Repackaging Tradition: Ayurveda and the Shaping of National Identity in Marathi Advertising

Presenter

Tagare Maithili - Indian Institute of Technology Gandhinagar, Indian Institute of Technology Gandhinagar, Gandhinagar, India

Panel

06 – At the margins of the periodical: reading advertisements in early twentieth-century regional periodicals

Abstract

This paper situates advertisements of health and wellness products, such as medicines and tonics, in Marathi-language publications from the 1920s up to the 1940s within the broader entanglements of nation-building, emergent modernity, and evolving consumer preferences in Western India. This period, which coincided with the progress of secular nationalism across the Indian subcontinent, also witnessed the deepening forces of Hindutva built on notions of a glorious ancient Indian civilization.
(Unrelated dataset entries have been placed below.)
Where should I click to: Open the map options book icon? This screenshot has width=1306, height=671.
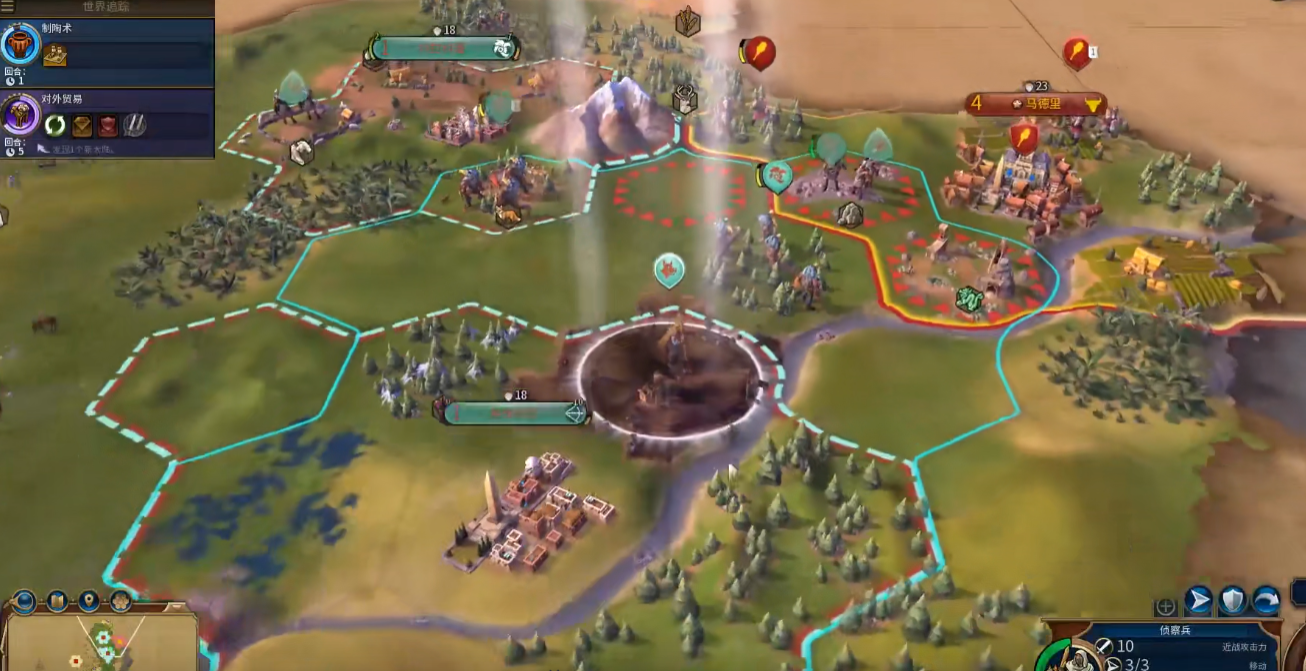(57, 601)
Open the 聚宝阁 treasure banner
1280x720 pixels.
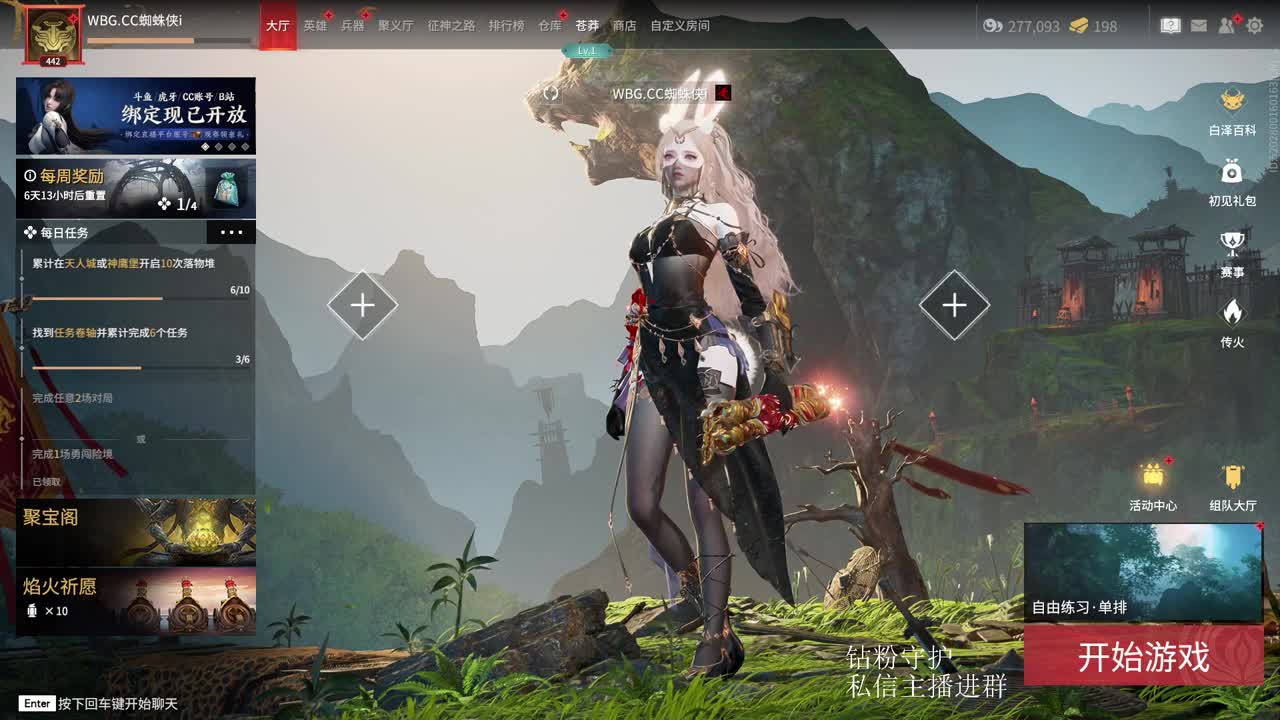pyautogui.click(x=136, y=532)
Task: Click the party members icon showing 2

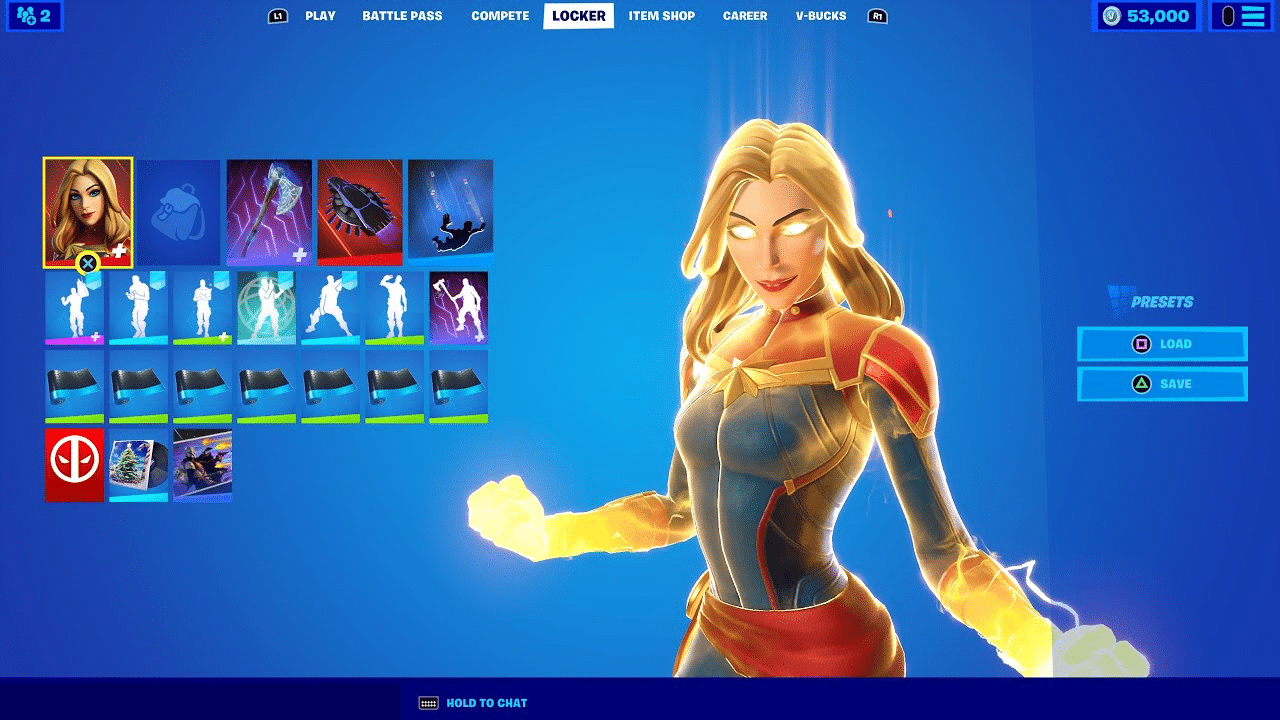Action: pos(34,16)
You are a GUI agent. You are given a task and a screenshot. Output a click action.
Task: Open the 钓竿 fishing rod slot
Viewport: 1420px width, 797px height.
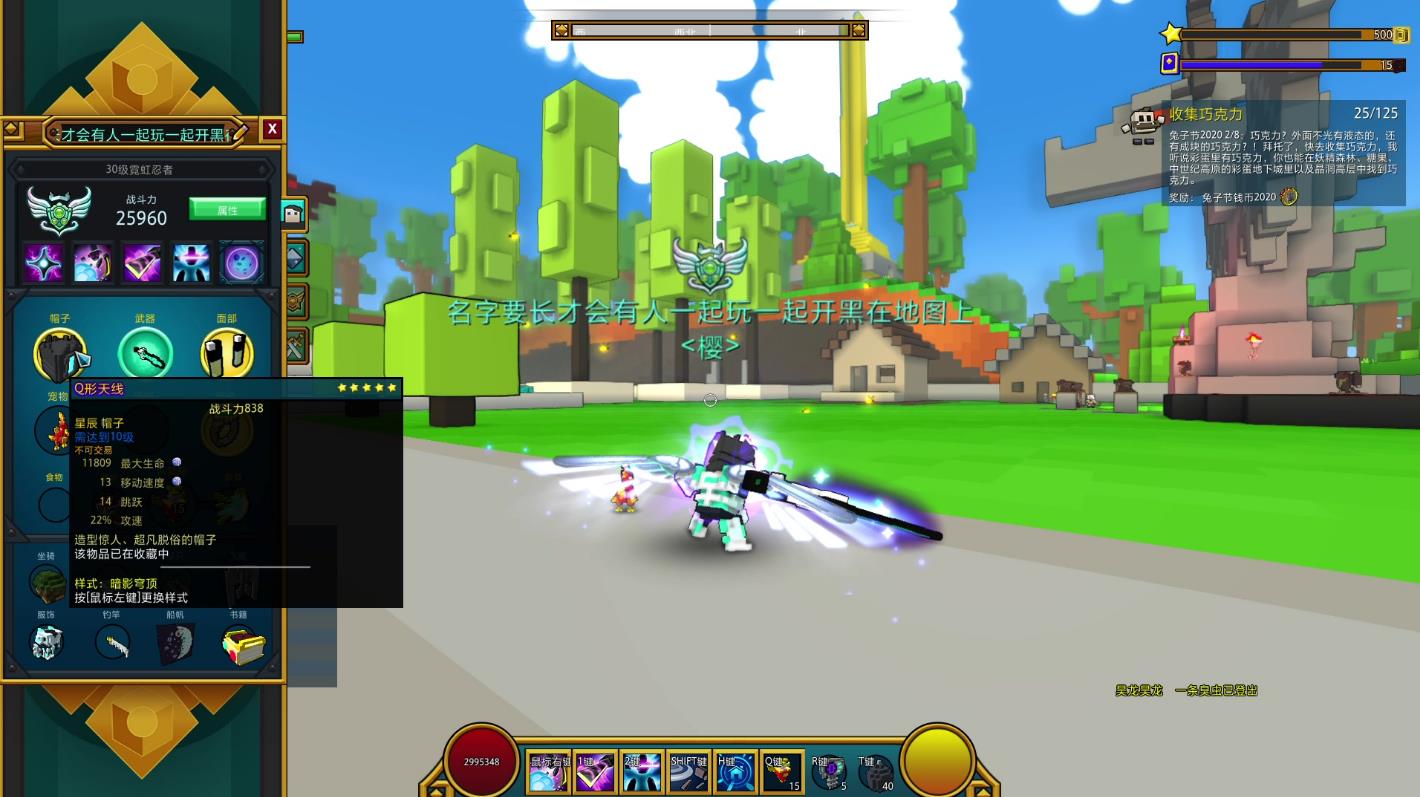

Products of well-being, often marketed as rooted in Ayurveda, enhanced their credibility. Advertisements invoked Ayurveda’s pan-Indian appeal to shape a national identity rooted in the shastras, reinforcing the idea of an Indian nation with a strong Hindu ethos. Thus, reliance on a glorified narrative of India’s ancient Ayurvedic heritage sought to rekindle pride in a “Hindu” past that was presented as authentic ‘Indian,’ and as intrinsically superior to Western medicine. For instance, advertisements in Marathi periodicals like Manorama and Ahar for balamrut (elixir for infants) and products of Oriental Medical Works advertised swadeshi products alongside formulations that mimicked Western pharmacology while eschewing foreign components. Such initiatives were part of a larger project that moved beyond the consolidation of a regional Marathi identity toward the formation of a unified ‘Indian’ identity. Thus, advertisements not only reflected shifting consumer patterns but were complex sites that shaped national identities, where tradition and modernity converged, revealing nuanced negotiations of economic change and cultural identity in colonial India.